増田:VIA Technologiesは半導体の設計開発や組み込みシステムの設計製造を行っているファブレス企業です。1987年にカリフォルニア州フリーモントで創業し、その後1992年に本社を台北に移しています。創業者で現在は会長のCher Wangは台湾を代表する女性実業家で、台湾最大の民間企業グループである「台湾プラスチックグループ(Formosa Plastic Group)」の創業者だった故・Wang Yung-ching(王永慶)氏の御令嬢ですが、VIA Technologiesだけではなく携帯電話で著名なHTCを含め、さまざまな会社を所有しています。ご質問にもありましたが、VIA Technologiesは1990年代後半から2000年代前半にかけてインテルの互換CPUとチップセットを開発して、特にチップセットは低消費電力かつリッチな機能を持たせながら低価格で提供できたことによって好評を博した製品でした。その後、センター(CenTaur)テクノロジーの買収を経て、VIA Technologies製のx86アーキテクチャ互換CPUを開発することになり、自社製のCPU及びチップセットのビジネスを展開させることになりました。現在はx86系のCPUやチップセットも作っていますが、当時とはビジネス・スタイルは一変しています。
――現在はどういったビジネスがメインなのでしょうか。
増田:従来はx86系のCPUやチップセットといった半導体製品の設計と販売を中心としておりましたが、現在はArmアーキテクチャSoCを搭載したボードに、安定したカーネルとデバイスドライバで構成されるBSP(ボードサポートパッケージ)をトータルに提供できるという点が、VIA Technologiesのコアコンピタンスになります。
Cody:LinuxやAndroidのカーネルやデバイスドライバ周りは全て自社にて提供できることをはじめ、もちろんサポートも万全です。お客様で問題が起こったときに、技術的な問題のすべてを社内で解決できる。そういったところは、半導体だけを提供しているベンダーや、半導体を調達してボードとして提供しているボードベンダーとは大きく違うところです。

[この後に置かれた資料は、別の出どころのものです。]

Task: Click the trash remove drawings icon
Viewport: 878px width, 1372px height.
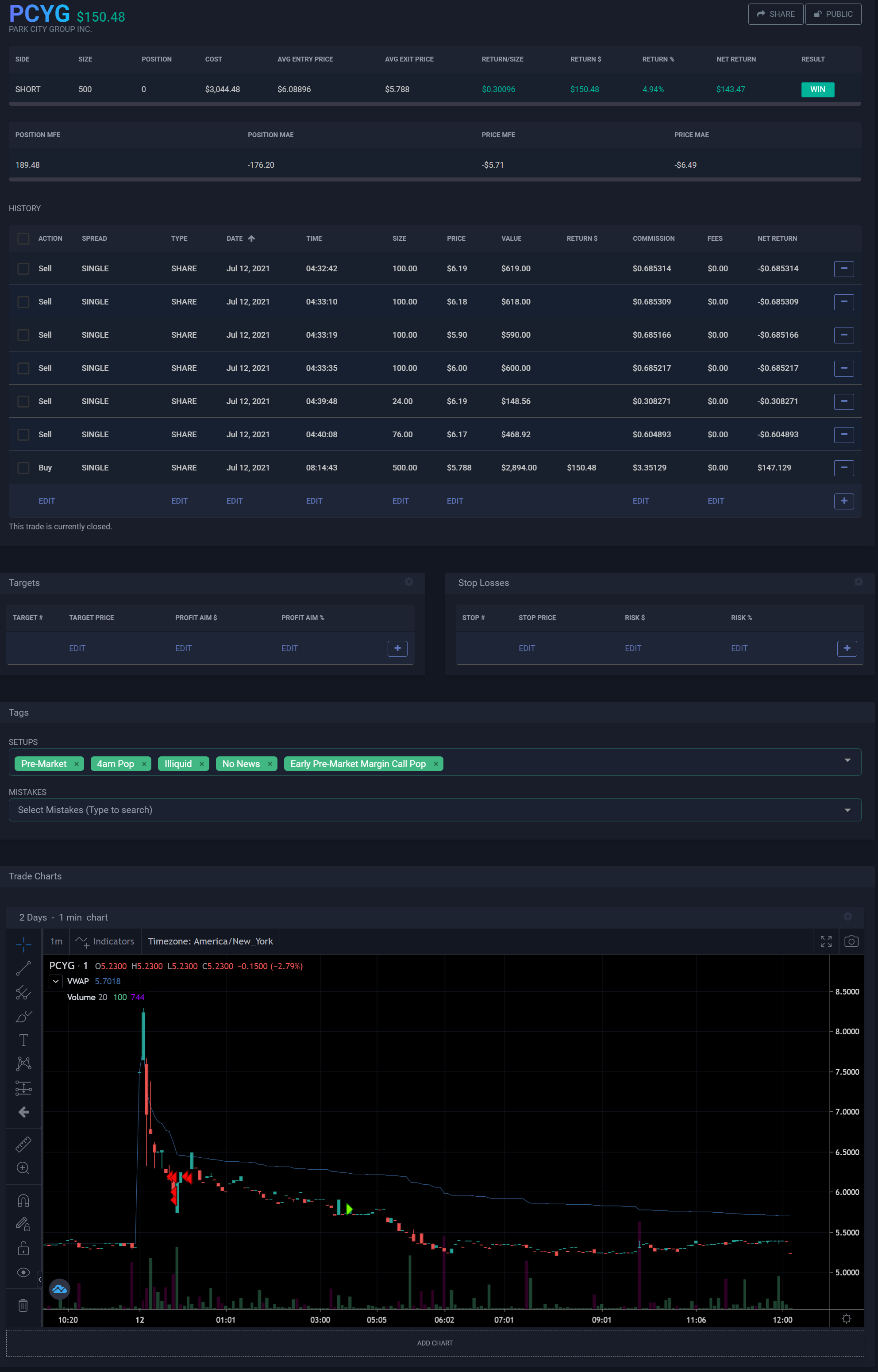Action: click(23, 1305)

増田:われわれは半導体を自社で設計できる技量があり、そのノウハウを活かして、SoCのパフォーマンスを最大限引き出せるようなソフトウェアを開発できるというところが強みだと考えています。パフォーマンスを最大限引き出せるということは、すなわち技術サポートもできるという意味ですから、中身をしっかりと理解した上でボードやソリューションを提供している会社としてご記憶いただければと思っています。台湾にもさまざまなボードベンダーが存在しますが、問題が起こればボードベンダーだけでは解決できずに、そこに搭載されているSoCのベンダーにも問い合わせないといけないはずです。それに対してVIA Technologiesは基本的にすべて社内で解決できる。そこは大きなポイントですね。

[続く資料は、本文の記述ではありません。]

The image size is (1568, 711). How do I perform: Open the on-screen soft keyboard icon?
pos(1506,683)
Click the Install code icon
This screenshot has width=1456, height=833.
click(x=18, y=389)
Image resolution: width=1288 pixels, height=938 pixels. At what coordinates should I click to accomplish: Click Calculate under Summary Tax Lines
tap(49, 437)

――互換CPUやチップセットのイメージが強かったVIA Technologiesが、現在では組み込みシステム全体まで提供していると知って意外な感じを受けました。半導体も引き続きビジネスとしてはやっているのでしょうか。
増田:もちろんx86系のCPUとチップセットは継続しています。組み込みマーケットに特化するという意味合いもあり、x86アーキテクチャに加えてArmアーキテクチャのSoCのラインアップに加え、先ほど申し上げたようなシステムの開発も手がけております。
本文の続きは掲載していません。